Bab 22

615 15 0
                                    

"Menjauh, hiks...hiks...," ujar Aurora sambil menangis.
"Stttt, jangan nangis sayang," ujar Angga dengan suara lembutnya tetapi dengan tatapan tajamnya.
"Pergi! Gue bilang pergi! Hiks..."
Traumanya kembali, semua masa-masa suram berputar secara acak di otaknya, membuat Aurora merasakan sesak.

Aurora mencoba untuk bisa mengendalikan dirinya, ia pun melihat ada sebuah vas bunga di atas meja, dengan segera Aurora mengambil vas tersebut dan langsung melemparkannya ke kepala Angga.

"ARGHHHH." Angga berteriak kesakitan, ia memegang kepalanya yang sudah mengeluarkan darah, karena memiliki kesempatan, Aurora pun langsung mengambil kunci pintu kamar itu lalu pergi.

Aurora terus saja berlari melewati lorong kamar yang ada di Club tersebut. Hingga sampailah ia di tempat ia minum tadi, Aurora langsung mencari keberadaan kedua sahabatnya.

Mata Aurora melihat ke atas kedua  sahabatnya yang masih asik bercanda, dengan keadaan yang sudah sangat kacau, Aurora langsung menghampiri Clara dan Alana, lalu menarik mereka berdua keluar dari Club tersebut.

"Ehhh, Rora lo apaan sih!" ujar Clara kesal.
"Kenapa ditarik, Rora," sambung Alana.
Kedua sahabatnya memandang Aurora dari atas sampai bawah, mereka merasa terkejut dengan keadaan Aurora yang sudah sangat kacau dengan mata sembabnya dan nafas yang tersengal-sengal.
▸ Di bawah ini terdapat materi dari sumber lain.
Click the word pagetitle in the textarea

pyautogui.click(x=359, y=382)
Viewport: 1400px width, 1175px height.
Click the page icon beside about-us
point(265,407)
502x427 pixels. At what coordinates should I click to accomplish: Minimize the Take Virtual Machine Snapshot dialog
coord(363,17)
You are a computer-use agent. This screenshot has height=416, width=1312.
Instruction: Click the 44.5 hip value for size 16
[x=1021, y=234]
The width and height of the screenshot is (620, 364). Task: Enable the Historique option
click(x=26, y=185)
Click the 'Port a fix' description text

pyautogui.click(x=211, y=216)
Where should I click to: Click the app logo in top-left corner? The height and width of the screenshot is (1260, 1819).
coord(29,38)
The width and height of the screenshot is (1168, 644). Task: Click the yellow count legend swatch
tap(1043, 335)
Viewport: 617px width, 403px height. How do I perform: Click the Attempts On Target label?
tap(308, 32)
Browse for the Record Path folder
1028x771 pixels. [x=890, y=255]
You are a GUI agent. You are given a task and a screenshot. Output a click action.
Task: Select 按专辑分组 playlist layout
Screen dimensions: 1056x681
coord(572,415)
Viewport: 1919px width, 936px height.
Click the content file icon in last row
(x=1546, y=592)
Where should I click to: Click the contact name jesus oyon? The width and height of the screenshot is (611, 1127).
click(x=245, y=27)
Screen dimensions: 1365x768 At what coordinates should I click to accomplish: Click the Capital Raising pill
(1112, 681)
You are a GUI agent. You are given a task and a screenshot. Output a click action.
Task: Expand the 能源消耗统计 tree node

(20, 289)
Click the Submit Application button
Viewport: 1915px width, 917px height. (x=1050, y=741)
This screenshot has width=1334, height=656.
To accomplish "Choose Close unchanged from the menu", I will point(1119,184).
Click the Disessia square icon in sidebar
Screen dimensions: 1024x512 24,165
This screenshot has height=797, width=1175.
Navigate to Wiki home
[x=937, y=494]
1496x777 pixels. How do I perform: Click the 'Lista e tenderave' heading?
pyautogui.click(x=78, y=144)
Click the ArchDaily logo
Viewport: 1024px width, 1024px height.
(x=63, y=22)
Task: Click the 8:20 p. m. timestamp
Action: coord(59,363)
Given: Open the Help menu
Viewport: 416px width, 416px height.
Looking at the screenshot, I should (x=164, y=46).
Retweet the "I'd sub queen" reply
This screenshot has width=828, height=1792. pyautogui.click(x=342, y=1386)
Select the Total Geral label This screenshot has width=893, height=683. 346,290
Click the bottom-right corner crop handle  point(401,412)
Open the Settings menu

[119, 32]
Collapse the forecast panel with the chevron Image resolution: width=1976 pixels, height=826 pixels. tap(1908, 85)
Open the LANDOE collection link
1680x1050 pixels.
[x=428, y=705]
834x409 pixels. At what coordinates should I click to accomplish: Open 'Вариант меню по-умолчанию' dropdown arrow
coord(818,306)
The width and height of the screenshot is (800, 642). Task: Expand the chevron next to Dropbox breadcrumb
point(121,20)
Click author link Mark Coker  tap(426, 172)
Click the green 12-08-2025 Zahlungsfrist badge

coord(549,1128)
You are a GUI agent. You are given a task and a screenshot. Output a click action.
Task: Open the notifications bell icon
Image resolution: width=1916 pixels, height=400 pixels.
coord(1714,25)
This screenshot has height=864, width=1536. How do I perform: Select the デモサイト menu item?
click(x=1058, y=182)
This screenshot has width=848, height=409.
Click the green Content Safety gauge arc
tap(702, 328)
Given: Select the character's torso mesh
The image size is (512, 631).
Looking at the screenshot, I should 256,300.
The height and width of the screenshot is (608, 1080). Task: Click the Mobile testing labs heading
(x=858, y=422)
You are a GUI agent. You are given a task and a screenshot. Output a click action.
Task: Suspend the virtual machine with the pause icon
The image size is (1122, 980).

"Rora, lo kenapa!?" tanya Clara panik.
"Clara, inhaler nya!" ujar Alana juga ikut panik.
Clara merogoh tas Aurora yang sempat ia bawa tadi, ia mencari inhaler milik Aurora, karena Aurora terus membawa inhaler nya kemana-mana.

Setelah menemukannya, Clara langsung saja memberikan inhaler tersebut kepada Aurora. Aurora langsung mengambilnya dan memakainya, setelah itu Aurora mulai mengatur kembali napasnya.

"Hah hah hah..."
"Rora, kenapa lo bisa gini?" tanya Clara.
"Kita pergi sekarang, gak aman disini," ujar Aurora panik.
"Kenapa? Ada apa?" tanya Alana.
"Nanti gue jelasin," balas Aurora.

Mereka bertiga pun langsung saja pergi dari Club tersebut, Aurora kembali lagu menangis mengingat kejadian yang baru saja terjadi pada dirinya, efek obat perangsang itupun sudah mulai berkurang.

"Rora, sekarang cerita sebenarnya ada apa, gak sopan kita pergi dari pesta Angga gitu aja,"ujar Clara.
"Angga, hampir memperkosa gue," ujarnya dengan suara yang bergetar. Clara yang mendengarnya langsung saja menginjak rem mobilnya secara tiba-tiba.

"Apa!?"
"Iya, hiks...dia mau perkosa gue, ini semua rencana dia, makanya dia ngundang kita, gue takut, g-gue takut, An-Angga mau perkosa gue, hiks...hiks..." Aurora terus saja menangis.
Alana langsung saja memeluk sahabatnya tersebut.
"Rora...kalau memang Angga sejahat itu, kita harus bawa masalah ini ke jalur hukum," ujar Alana.
"Iya, Rora. Gue gak nyangka Angga bisa segitunya," sambung Clara.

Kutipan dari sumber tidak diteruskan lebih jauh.